◆ Task to carry out:
Set out exactly every line of the entries below, starting at the line that holds "This screenshot has height=1397, width=2191." and stopping after the line that holds "Open the 全部 filter dropdown".

◆ Data to examine:
__________________________________________________

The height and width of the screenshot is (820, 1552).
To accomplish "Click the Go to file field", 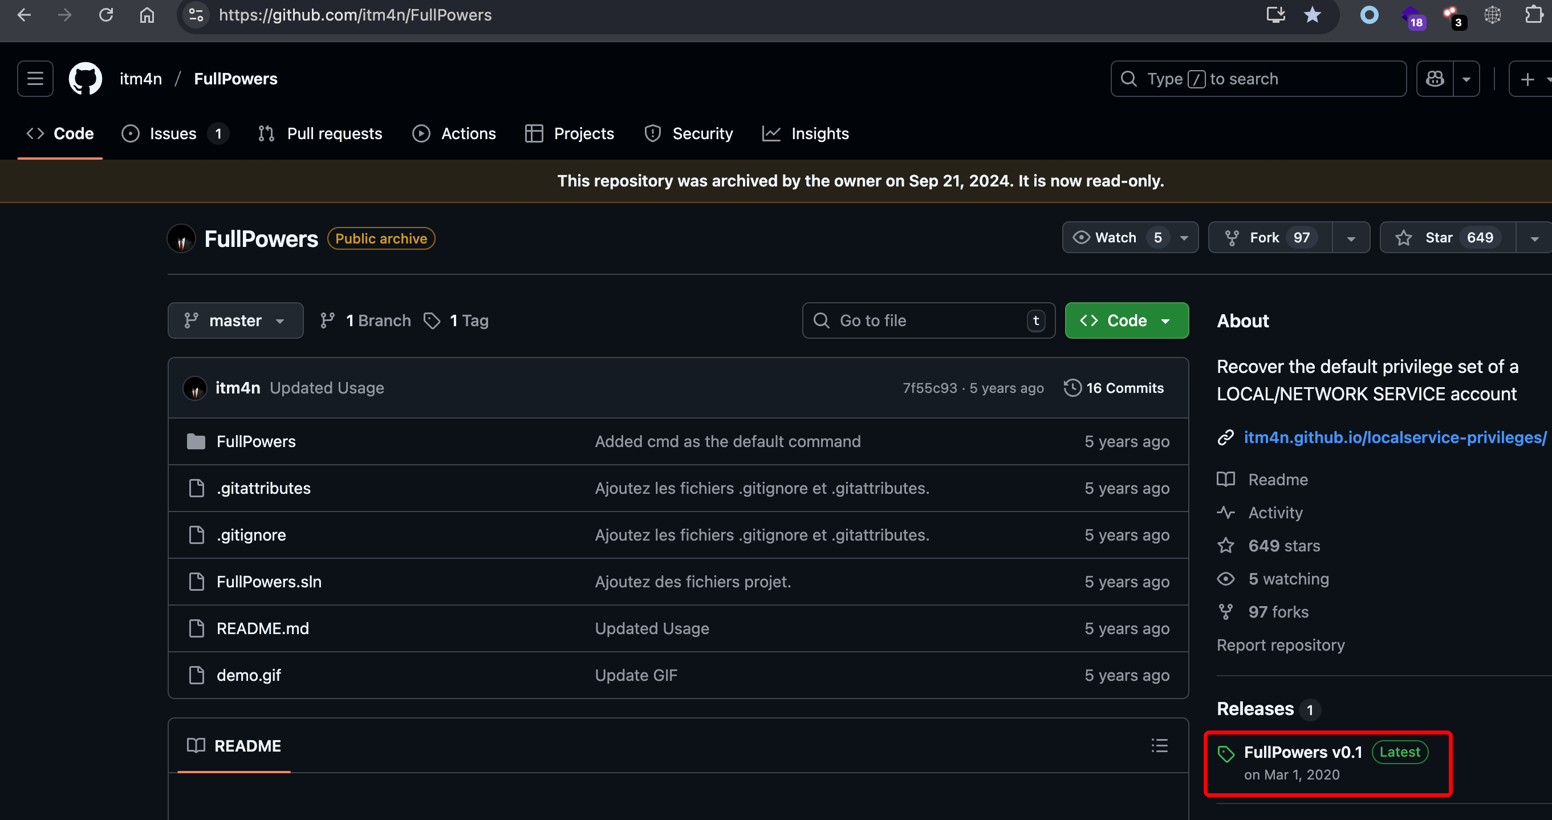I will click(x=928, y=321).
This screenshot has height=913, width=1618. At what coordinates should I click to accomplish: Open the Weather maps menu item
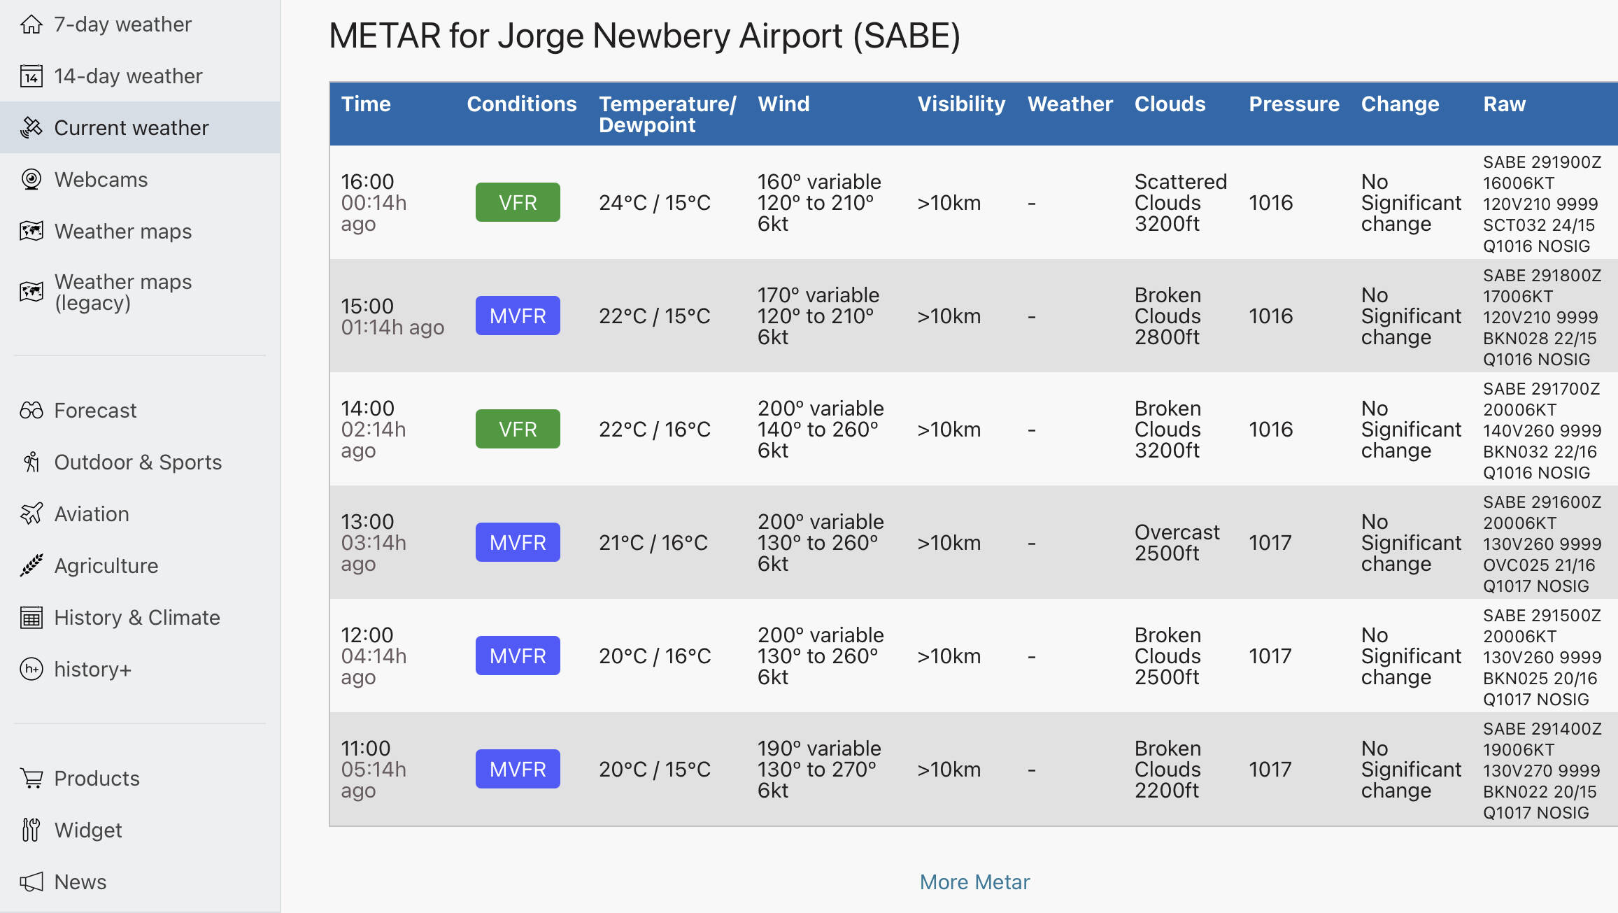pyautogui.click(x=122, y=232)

__________________________________________________

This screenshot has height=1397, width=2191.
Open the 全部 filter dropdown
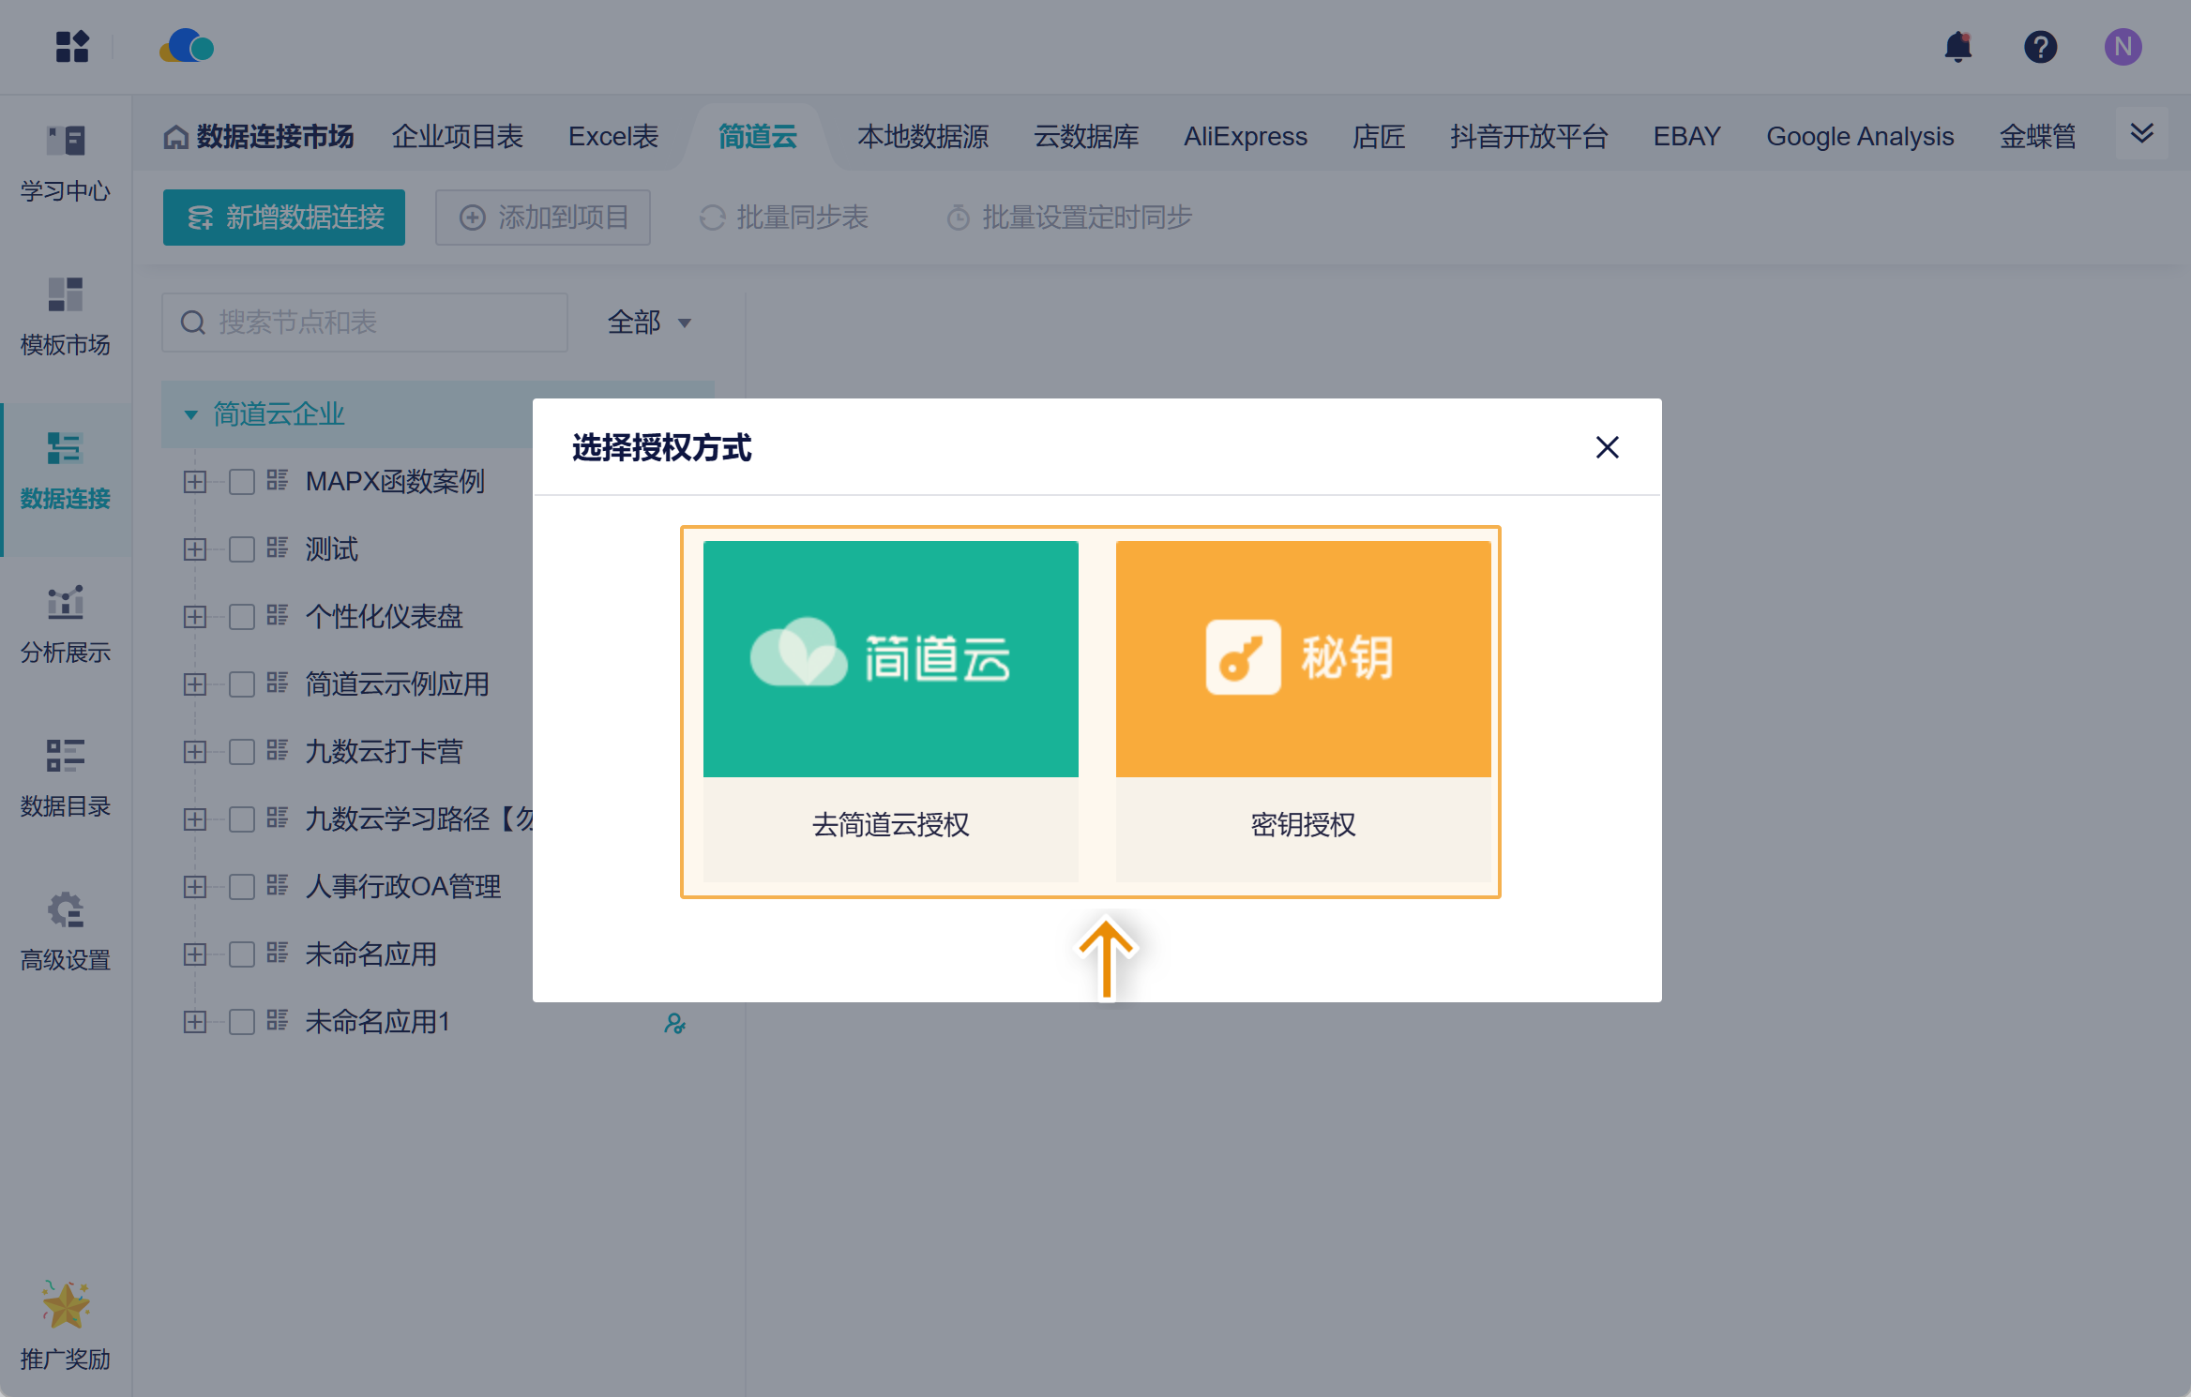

__________________________________________________

◆ Expected answer:
This screenshot has height=1397, width=2191.
Open the 全部 filter dropdown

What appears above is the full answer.